10.16.20 | Dear students: “Every election is determined by the people who show up.” (L. Sabato)
I was a rule-follower back in the day. A good kid who liked school. Some might have even said I was a bit of a square (that’s old-timey speak for all of the above)! So now, with a healthy amount of social activism, rebellion, and general rabble-rousing under my belt from the intervening years between youth and middle-aged, I’m a bit embarrassed to admit that the only time I “skipped” school was to take the train to downtown Chicago to attend a political rally for a presidential candidate.
Feel free to groan or roll your eyes, but I’m telling you this because I still remember the energy and excitement of that day. It felt important. Momentous. Almost 18, I couldn’t wait to cast my first vote, and being at that rally inspired me to believe that elections matter. Voting matters.

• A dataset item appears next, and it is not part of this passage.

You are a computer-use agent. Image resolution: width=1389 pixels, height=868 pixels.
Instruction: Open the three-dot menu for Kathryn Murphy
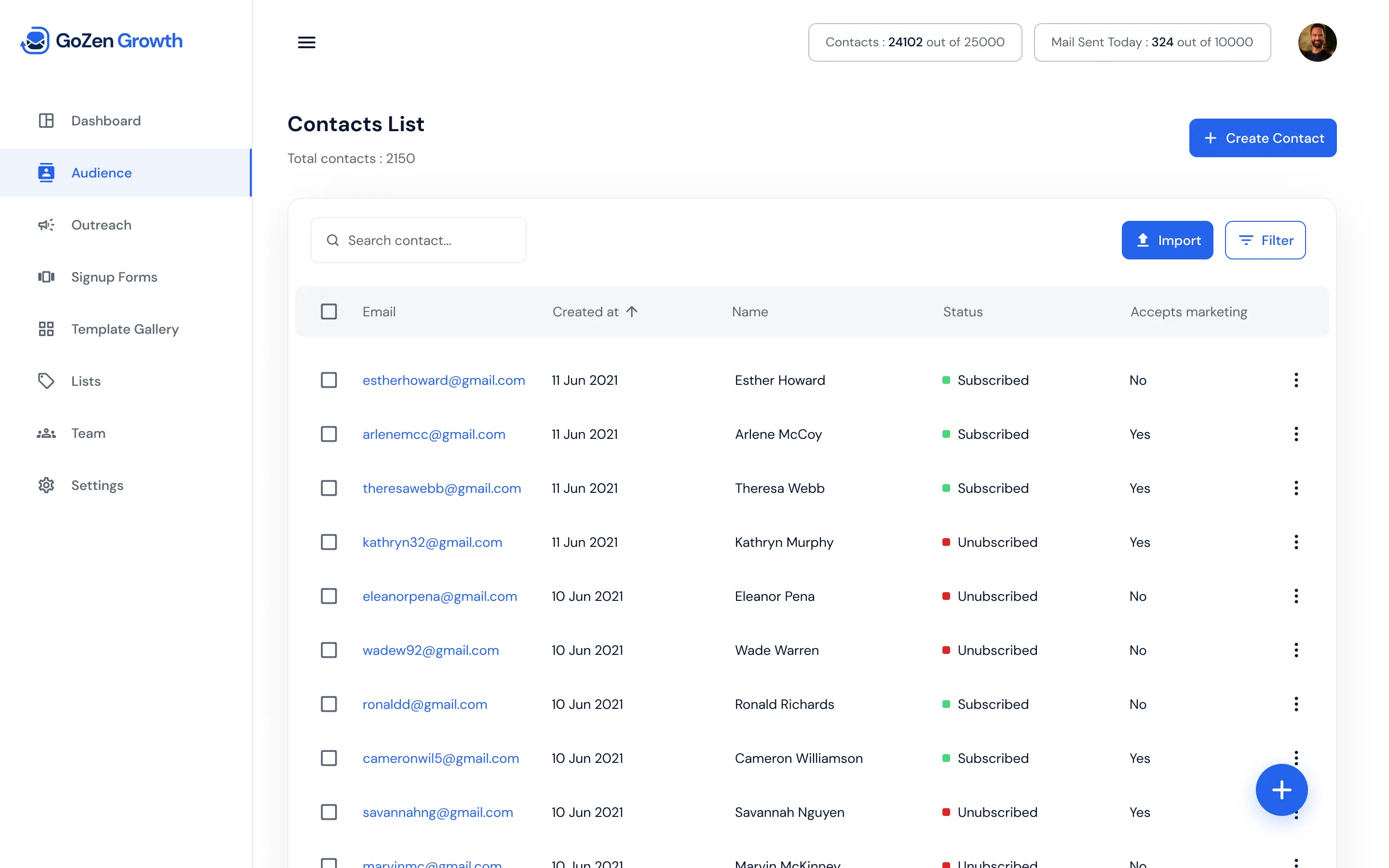[x=1296, y=542]
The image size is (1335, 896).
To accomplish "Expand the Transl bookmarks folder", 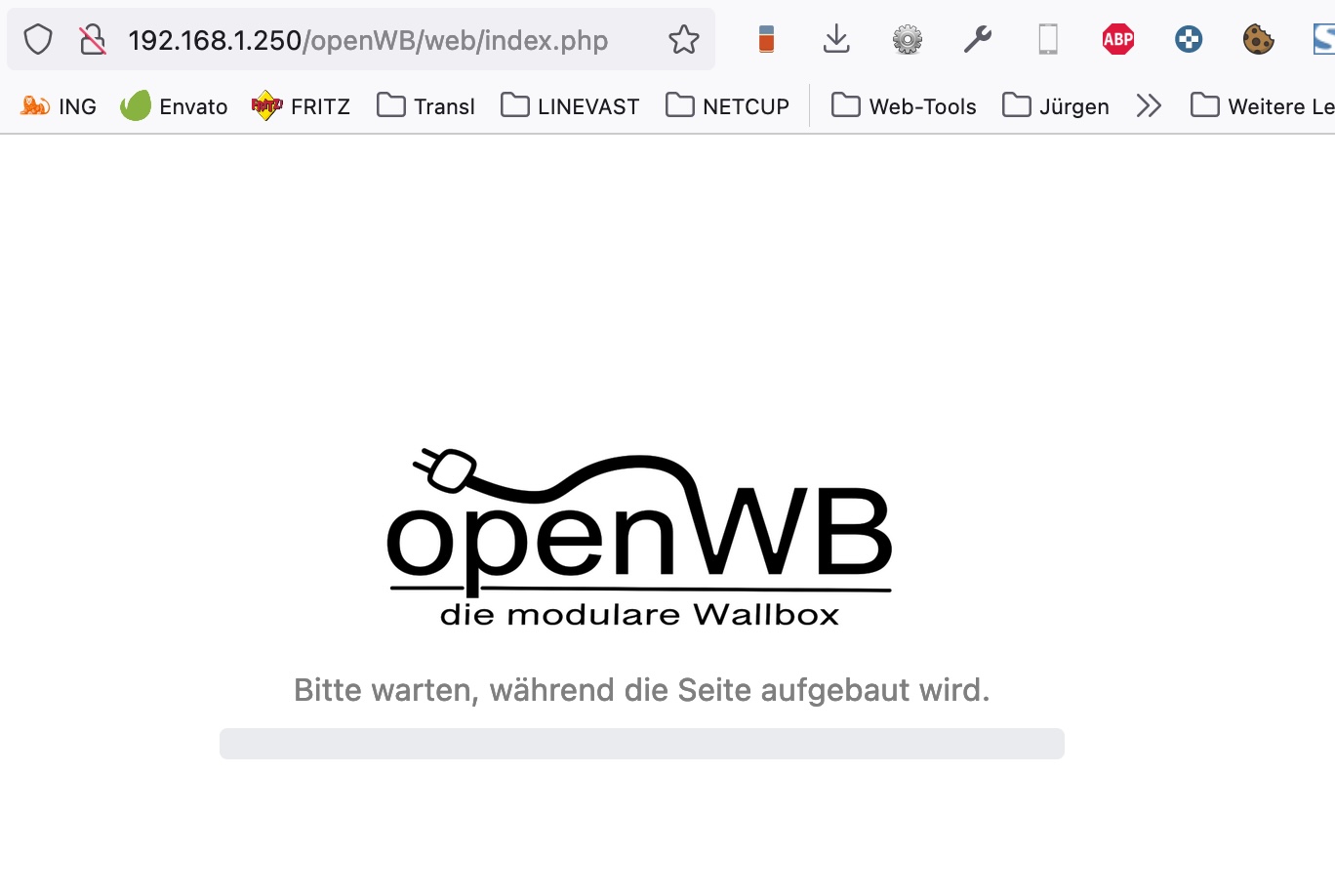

So, today, I felt a little bit of that same excitement when I skipped work for the morning and went down to the Franklin County Board of Elections to cast my ballot. The line wound its way around the entire strip mall, and the signs declaring how long the wait would be made it feel a bit like Disney World. But, the end result was far more meaningful than even that longed-for trip to Star Wars: Galaxy’s Edge!

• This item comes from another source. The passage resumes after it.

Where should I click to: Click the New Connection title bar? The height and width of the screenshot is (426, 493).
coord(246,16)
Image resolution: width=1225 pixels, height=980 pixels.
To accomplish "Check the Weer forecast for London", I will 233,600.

I get cynicism. As a Gen-Xer, I kinda feel like we invented it. And, when a fly can steal the headlines from the candidates and issues, I know cynicism can feel like an all too appropriate response. When voting conversations focus on arguments over fraud and disenfranchisement instead of access, it’s easy to throw up your hands and check out.
But don’t surrender to that impulse. Your vote matters. It is an act of defiance against those who are hoping you’ll stay distracted, disinterested, disengaged.

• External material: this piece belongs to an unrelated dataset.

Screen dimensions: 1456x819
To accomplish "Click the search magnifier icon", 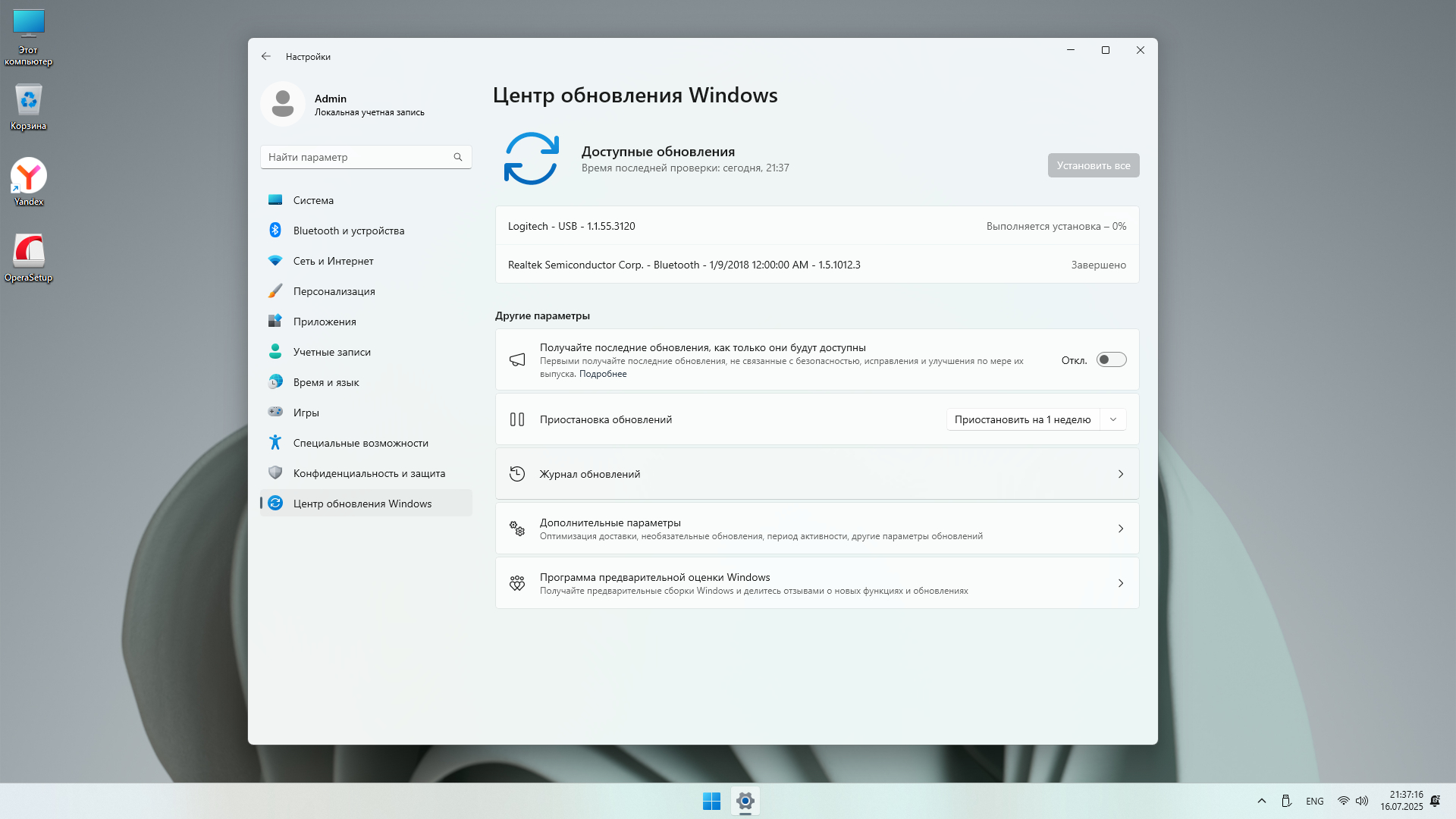I will pos(458,157).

Voting is the cornerstone of our democracy.
The act of voting is not a partisan act.
It is not just your right.
Not just your responsibility.
It is your power.
Our job at CCAD is not simply to foster your growth as an artist or designer but also as a creative thinker and informed citizen of the world. And so I’m asking you to demonstrate what you’ve learned here and exercise your power by voting in this fall’s election. Who and what you vote for is your decision to make. I’m not asking you to vote for or against any specific candidate or cause. Just vote.
Find out more about the voting process in Ohio by clicking the link here, by contacting your local election office, or by visiting TurboVote, a nonprofit, nonpartisan organization providing voting information.
P.S. If you're curious about that quote in this email's subject line, check out writing by political scientist and writer Larry Sabato, head of the University of Virginia's nonpartisan Center for Politics, which promotes civic education and engagement.